▶ _WORK TASK_
Exactly and only the lines from the one with "Instruction: Open the Blogs section link" through the last line of the records need to be set down; please skip the pictures.
── RECORD EXTRACTS ──
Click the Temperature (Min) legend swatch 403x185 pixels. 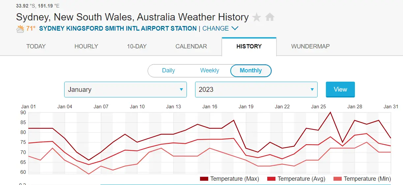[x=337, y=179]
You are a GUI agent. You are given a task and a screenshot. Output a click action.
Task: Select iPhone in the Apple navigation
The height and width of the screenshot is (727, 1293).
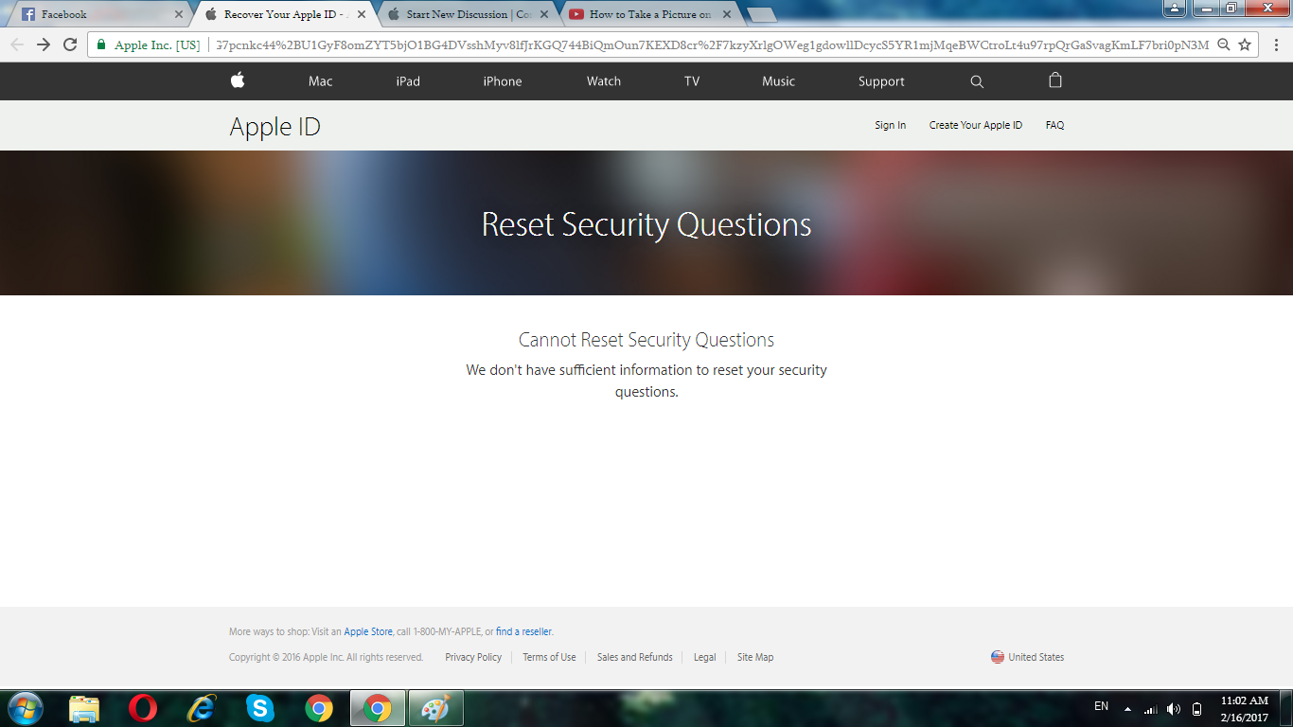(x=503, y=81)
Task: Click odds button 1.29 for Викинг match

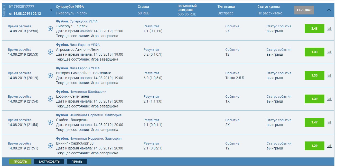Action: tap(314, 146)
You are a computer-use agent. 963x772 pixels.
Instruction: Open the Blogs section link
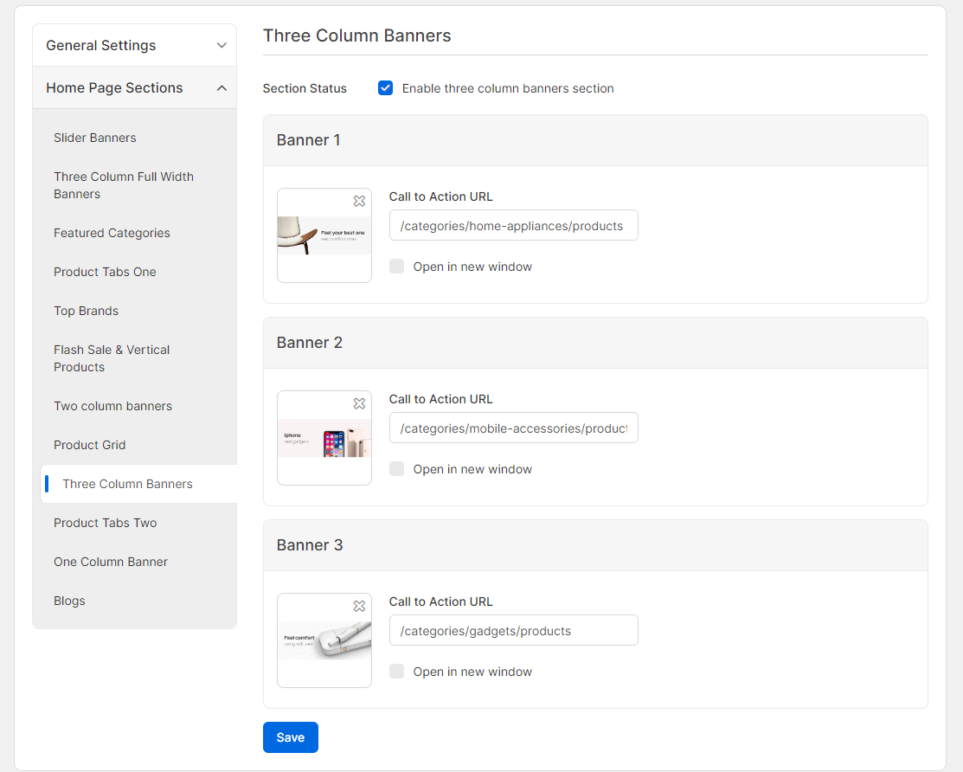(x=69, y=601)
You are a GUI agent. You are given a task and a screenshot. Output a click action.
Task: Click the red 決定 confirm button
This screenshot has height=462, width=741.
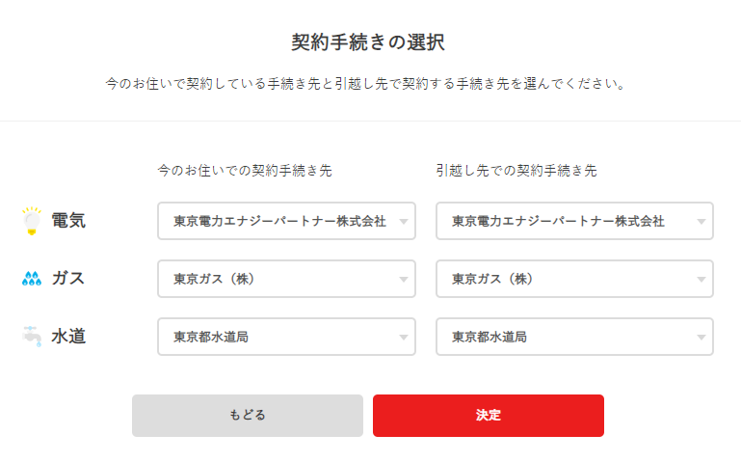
───
▶ _TASK RESULT_
Instruction: Open the Blogs section link
(x=69, y=601)
You are a GUI agent. You are given a task and a screenshot. Output a click action.
Task: Click the red 決定 confirm button
This screenshot has height=462, width=741.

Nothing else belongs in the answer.